Bruce got many comparisons to other satirists in the vein of Jonathan Swift and even Aristophanes, but he himself seems to return over and over again not to other comedians, but to religious leaders. Indeed, he felt that his performance was a type of calling from deep within his heart. “I felt—and still do feel—that all so-called ‘men of God’ are self-ordained. The ‘calling’ they hear is just their own echo” (53). Much of his childhood reflection centers on having been brought up culturally Jewish. Much of his stage act is framed by the fundamentalist hypocrisy he saw in religious institutions. Much of his legal battle was predicated upon a churchgoer’s sense of indecency. His own best scam was to imitate a priest.

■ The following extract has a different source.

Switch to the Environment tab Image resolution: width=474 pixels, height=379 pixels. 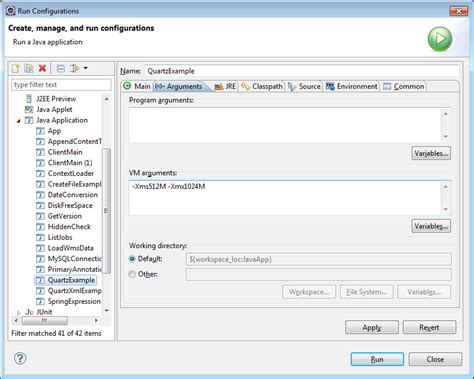352,87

Unconcerned by matters of personal faith but deeply invested in the double-standards of its public application, Bruce’s worldview consists of both authentic empathy and social responsibility. This perspective caused him to be both revered and vilified for most of his short life. “Constant, abrasive irritation produces the pearl: it is a disease of the oyster,” reflects Kenneth Tynan in the introduction (xi). There are three introductions, in fact— two that are new to the 2016 50th anniversary edition here, and the original from Tynan in 1965. Tynan locates Bruce as “a tightrope walker between morality and nihilism” (ix).  In some ways, he’s above us.

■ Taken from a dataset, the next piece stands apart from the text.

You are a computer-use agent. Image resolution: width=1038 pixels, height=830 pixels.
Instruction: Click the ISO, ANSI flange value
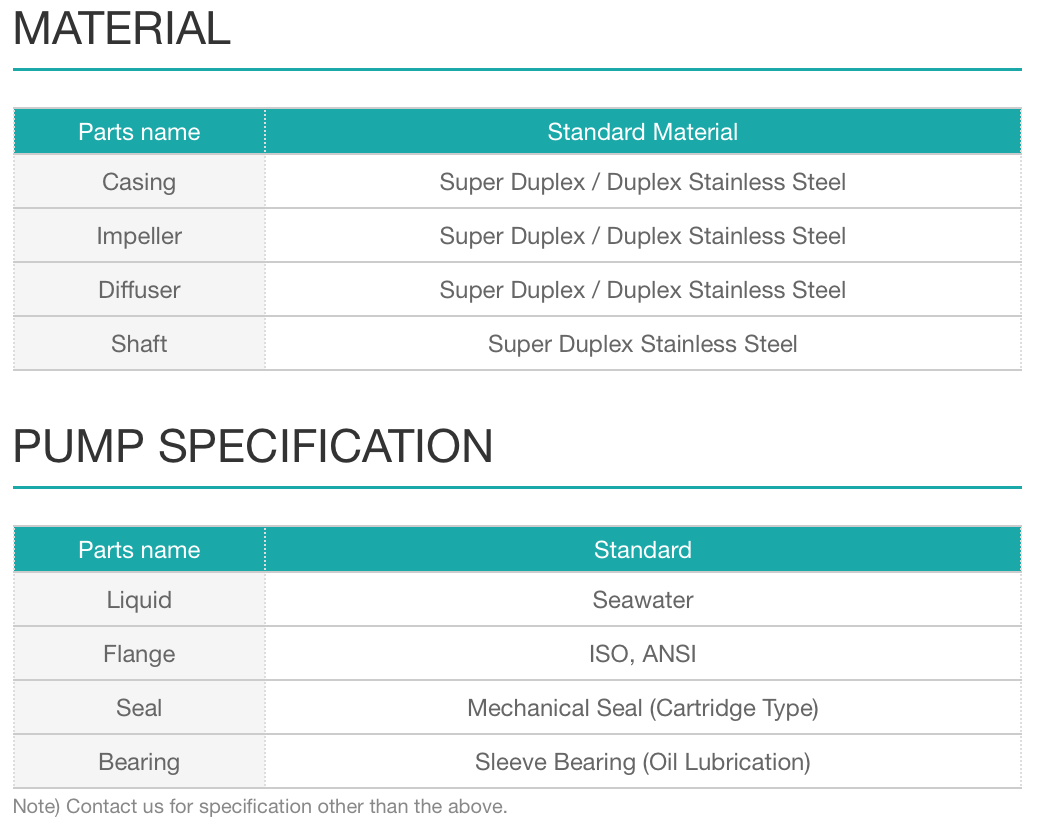[x=642, y=654]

Lewis Black also likes the idea of the God’s eye view. In acknowledging his debt to Bruce, he says he’s made “a career out of expressing [his] dissatisfaction with the world” (vii). But Tynan and Black disagree about the extent to which a comedian can be viewed as a preacher. Black maintains that, “I don’t think about changing minds; I think about getting laughs. Changing a mind is collateral damage, if you will” (vii). Tynan says that Bruce was “seldom funny without an ulterior motive. You squirm as you smile. With Bruce a smile is not an end in itself, it is invariably a means” (ix). One page later, he declares, “Bruce has the heart of an unfrocked evangelist” (x).

The other new introduction is from Howard Reich, jazz critic. He seems at first to agree with Black. “Bruce was no preacher, telling others how to live. He was simply saying what he believed: not to win converts but only to make his case to those who bothered to encounter it” (xv).” Perhaps thinking about Bruce as a preacher is not quite the right word, perhaps conversion is not quite the best frame of the relationship between comedian and audience. To most effectively value his work and to take his self-concept into our own hearts, we must simply remember that “like all genuine sages, Bruce directs as much criticism toward himself as anyone else, which lends credibility to his skepticism of others” (xvii). Lenny Bruce was a sage – possessed of unique experience, performing with excellent judgment, and perpetuating a profound wisdom.